Written form: â, a, e, i, o, u

== Words ==

=== Nouns ===
Nouns can be pluralized and/or possessed. If a noun is pluralized, then the possessive noun indicator must also be present. Nouns that are body-parts are typically in the possessive form, unless making an objective statement.

==== Examples ====
Source:

- bet = a hand
- bedi = your hand
- zikat = an eye
- zikalidne = their (dual) eyes
- kwaŋ = grass
- kwaŋaŋ = his grass
- tunne = my rivers

==== The structure of nouns ====

| Stem | (optional) possessive | (optional -ne PL |

==== Possessive suffixes ====

|  | Singular | Dual | Plural |
| First | -n ~ -m ~ -ŋ | -nit ~ -it | -n ~ -m ~ -ŋ |
| Second | ndi ~ di | -ŋit ~ -it | -ŋin ~ -in |
| Third | ŋaŋ ~ -maŋ ~ -naŋ | -ŋit ~ -it | -ŋin ~ -in |

=== Pronouns ===
There are many pronouns in the Nabak language. Formal genitive pronouns are not as widespread there is no direct translation to English third-person pronouns. Formal genitive pronouns only exists in the interrogative form.

==== First person pronouns ====

|  | Singular | Dual | Plural |
| Subject/Object | neŋ | nit | nin |
| Emphatic | nen | nilit | nin |
| Refelxive | nenak | ndak | nnak |
| Genitive | nâgât | nigat | niŋalen |
| Benefactive | nenaŋgalen | ndaŋgalen | nnaŋgalen |
| Emphatic Genitive | neŋo | nilo/nitlo | nino |
| Associative | nemak | nibmak | nimak |
| Comitative | neŋmak | nitmak | ninmak |

=== Adjectives ===
Adjectives and nouns are part of the same word class in the Nabak Language. This category only serves to illustrate nouns that can modify a head noun. Though, a dilemma occurs because these modifier nouns can also act as the head nouns that they are modifying. It is important to identify when describing ‘adjectives’ in Nabak, what is being described are words that are part of the noun class.

==== Examples ====
Source:

Quality:

- dolak-ŋaŋ = good
- sambubu-ŋaŋ = rotten

Size:

- tembe = big
- isik-ŋaŋ = little

Dimensions:

- teep-maŋ = tall/long
- Da-naŋ = short

Color

- ŋa-maŋ = red
- sat-naŋ = white

Weight

- nuk-ŋaŋ = heavy
- Imbela-ŋaŋ = light

==== Numbers ====

1. kwep = one
2. zut = two
3. tuk = three

(*Note that phrases represent higher numbers*)

=== Verbs ===
Verbs consists of an optional prefix, with a verb stem, then with an optional first-order aspect suffix.

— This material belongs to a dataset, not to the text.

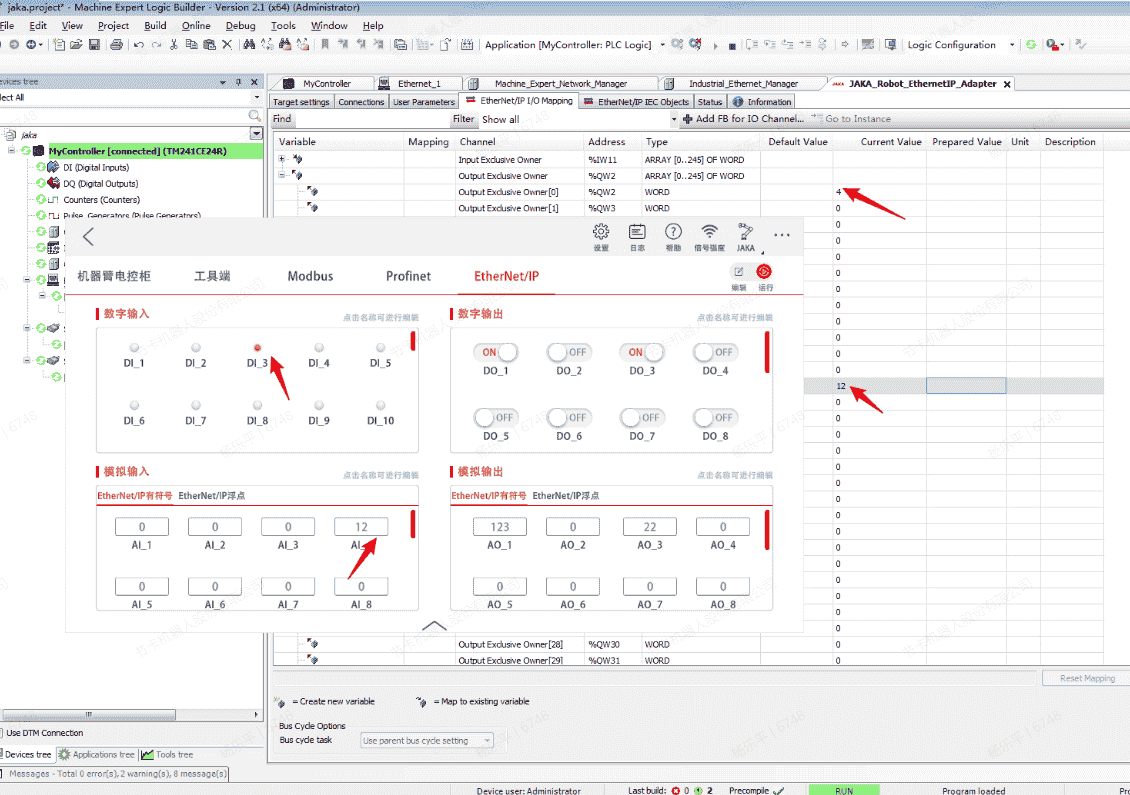
Task: Open the Logic Configuration dropdown
Action: 1011,45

There are medial verbs and final verbs. Final verbs are located at the end of a sentence. Medial verbs can be located anywhere but at the end of a sentence.

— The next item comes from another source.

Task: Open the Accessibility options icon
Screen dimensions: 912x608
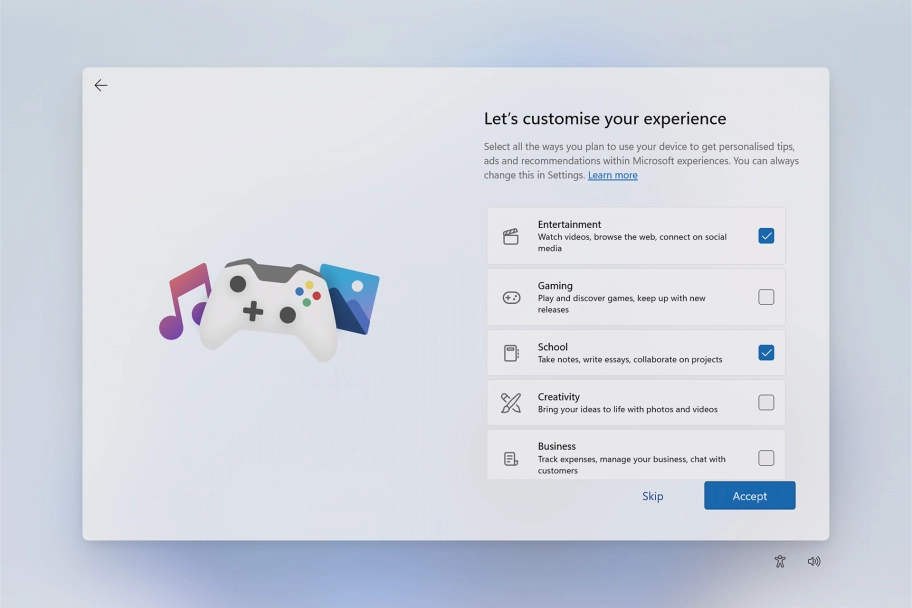Action: 780,562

==== Structure of medial and final verbs ====

| Aspect | Stem | Aspect |
|---|---|---|
| tat-SCON | instransitive stem | -maCONT |
| ma-CONT | transitive stem | neDUR |

=== Interrogatives ===
Polar interrogatives are made from declarative statements simply by changing the vocal intonation so that there is a higher pitch at the end of a sentence.

Non-polar interrogatives are made by using the words equivalent to “who”, “what”, “when”, “where”, etc.

| kuleki, kwileki |  | what? |
| kulekiet | kuleki-yet | why? |
| kwiaŋ | kwi-aŋ | who? |
| kwi |  | whom? |
| kwialen | kwi-yet-en | whose? |
| de |  | where? |
| den | de-en | where? |
| denen | de-en-en | to where? |
| desedgadnaŋ | de-set-gat-naŋ | from where? |
| deset | de-set | which way? |
| deyet | de-yet | which? |
| zugŋan | zuk-ŋan | when? |
| ziboŋ | zi-boŋ | like which? |
| zigok | zi-gok | how? |

==== Emotion and interrogatives ====
Interrogatives can also be used to introduce emotion into a story. This is done by the storyteller making the participant in a story ask a question to themselves, letting the listeners of the story what emotion they are dealing with.